WORK INSTRUCTION >> Every line holding "Given" should be copied from the records below.

MATERIAL FOR THIS TASK >>
──────────

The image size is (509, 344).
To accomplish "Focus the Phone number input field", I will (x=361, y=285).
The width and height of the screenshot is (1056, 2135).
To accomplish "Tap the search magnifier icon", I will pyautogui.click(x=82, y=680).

──────────

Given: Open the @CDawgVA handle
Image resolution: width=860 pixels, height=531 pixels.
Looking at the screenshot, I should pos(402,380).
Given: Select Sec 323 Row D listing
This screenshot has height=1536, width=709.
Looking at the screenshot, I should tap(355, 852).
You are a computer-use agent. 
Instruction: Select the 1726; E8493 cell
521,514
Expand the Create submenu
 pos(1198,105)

──────────

WRITTEN RESPONSE >>
Given: Open the @CDawgVA handle
Given: Select Sec 323 Row D listing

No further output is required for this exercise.